Alabama’s 45 first-half points felt like a statement. Given how adamant LSU had been about overtaking the Tide, that statement was kind of a boot on the neck of all of that talk. That the Tigers won’t go back to the CFP this year wasn’t shocking. To see the defense — after drawing a fair amount of Coach O criticism en route to the title last year — ride the struggle bus has been bizarre. LSU is dead last in the SEC in pass defense and 13th in pass efficiency defense.

There’s more to discuss. LSU is 11th in the SEC in scoring defense and 12th in yards allowed. Sure, they had opt-out defections and COVID-19 issues. But the third-team Tigers defense should be lapping many of the teams ahead of them in the defensive rankings. That they haven’t will make for a long 2020 offseason.

Lower-tier bowls

Sure, it has been a bizarre season. But let’s be honest. If a team can’t go 4-6 in the all-SEC schedule, they don’t have any business playing in a bowl (except Arkansas, which we’d make an exception for). Does anybody really want to see Vandy, South Carolina or Mississippi State in a bowl?

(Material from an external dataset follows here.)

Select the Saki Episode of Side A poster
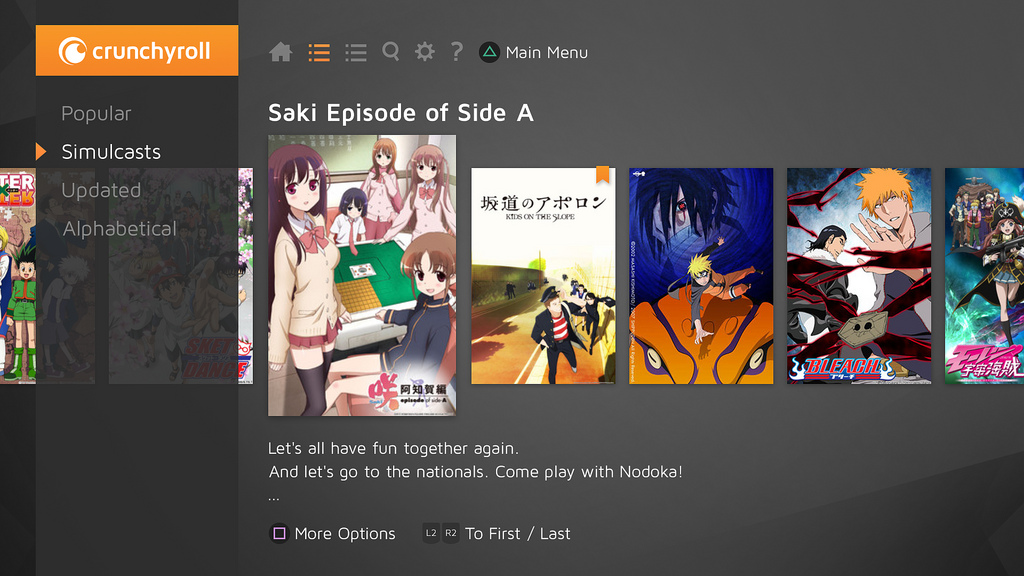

It’s going to be a strange enough bowl season as it is. But heaven help the poor bowl CEO who announces a .500 team from a mid-major conference against a putrid school dead-legging its season.

ESPN had projected South Carolina in the Gasparilla Bowl last week. South Carolina just gave up 41 points to Kentucky and struggled to field a complete team. Mississippi State was penciled in to play in the Birmingham Bowl against Memphis. Why do we want to subject people to that?